WORK INSTRUCTIONS
The answer should be a single number: how many lines of the entries below hold the word "agent".

(Saved entries)
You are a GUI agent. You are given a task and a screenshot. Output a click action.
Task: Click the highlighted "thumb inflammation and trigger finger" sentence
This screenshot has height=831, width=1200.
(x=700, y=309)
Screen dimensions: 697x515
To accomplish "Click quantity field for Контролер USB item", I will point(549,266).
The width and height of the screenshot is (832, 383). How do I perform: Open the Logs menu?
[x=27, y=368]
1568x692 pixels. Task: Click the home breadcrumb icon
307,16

==

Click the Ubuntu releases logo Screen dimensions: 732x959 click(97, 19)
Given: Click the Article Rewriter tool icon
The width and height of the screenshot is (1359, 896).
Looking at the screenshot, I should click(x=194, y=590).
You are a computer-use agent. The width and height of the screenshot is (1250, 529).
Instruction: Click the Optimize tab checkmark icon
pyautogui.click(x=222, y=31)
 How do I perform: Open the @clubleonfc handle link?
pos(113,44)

---

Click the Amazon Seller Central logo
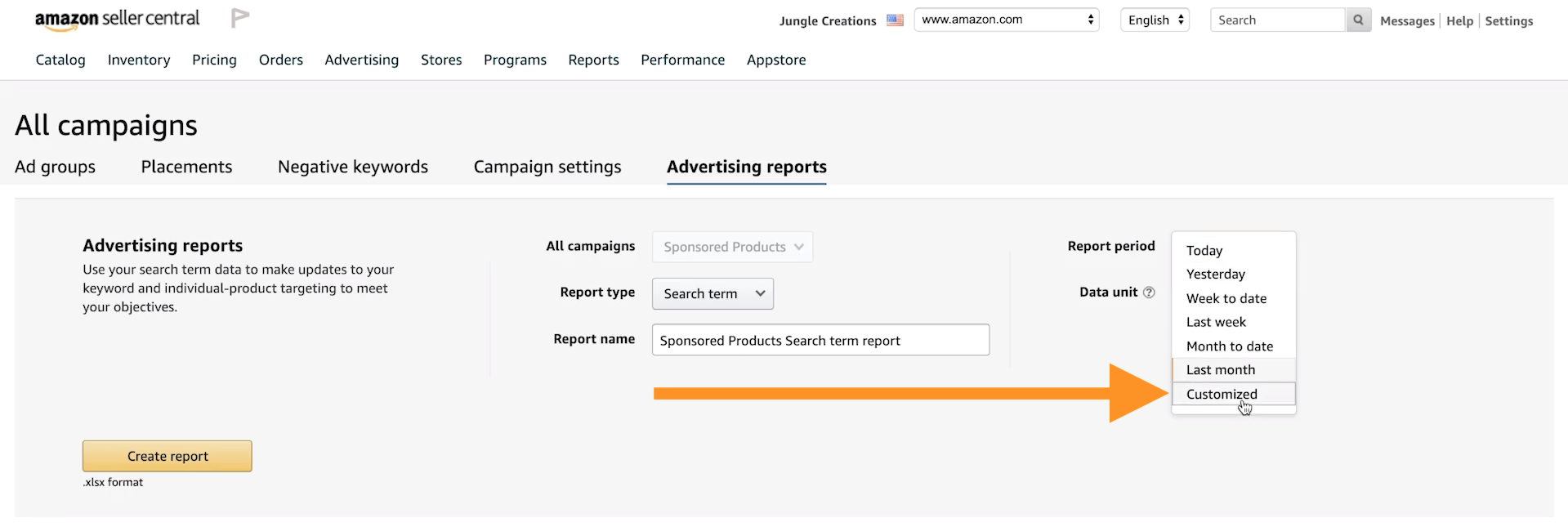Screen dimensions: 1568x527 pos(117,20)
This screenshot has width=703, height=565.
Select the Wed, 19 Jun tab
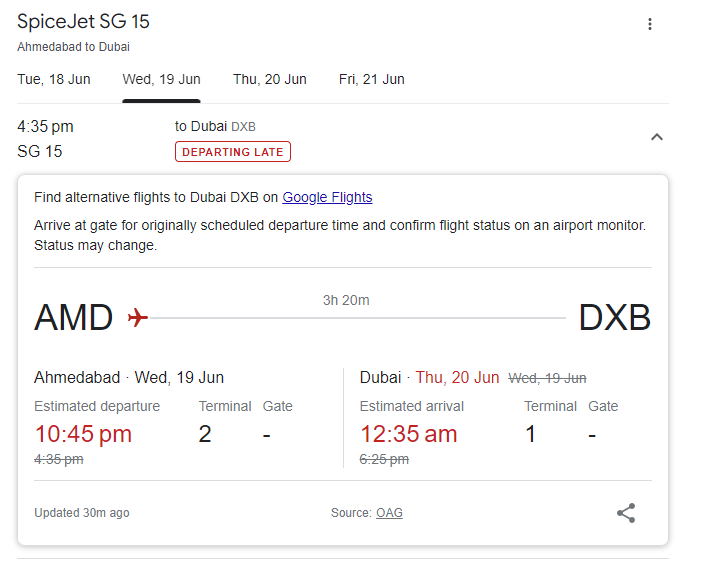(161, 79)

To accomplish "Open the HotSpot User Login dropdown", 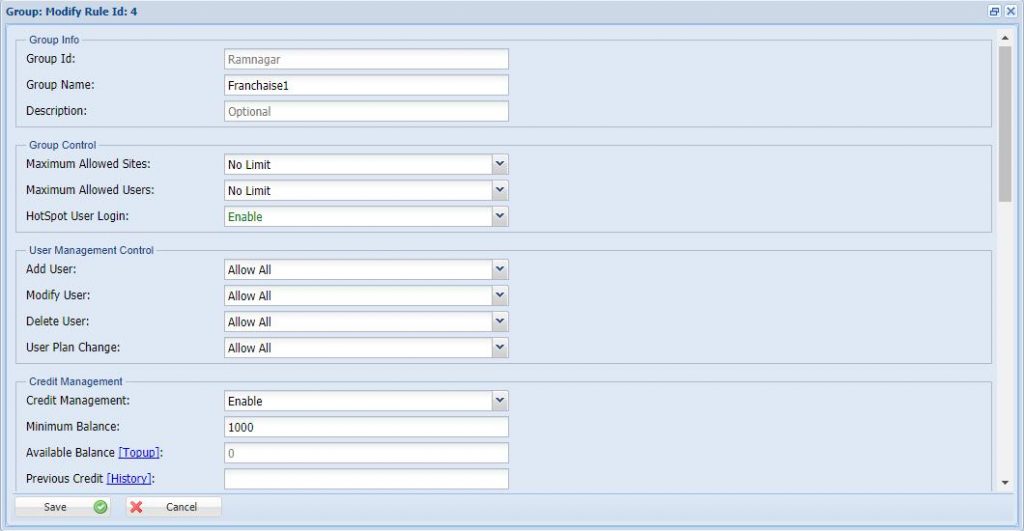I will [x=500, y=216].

REPLY TO THE EXERCISE
2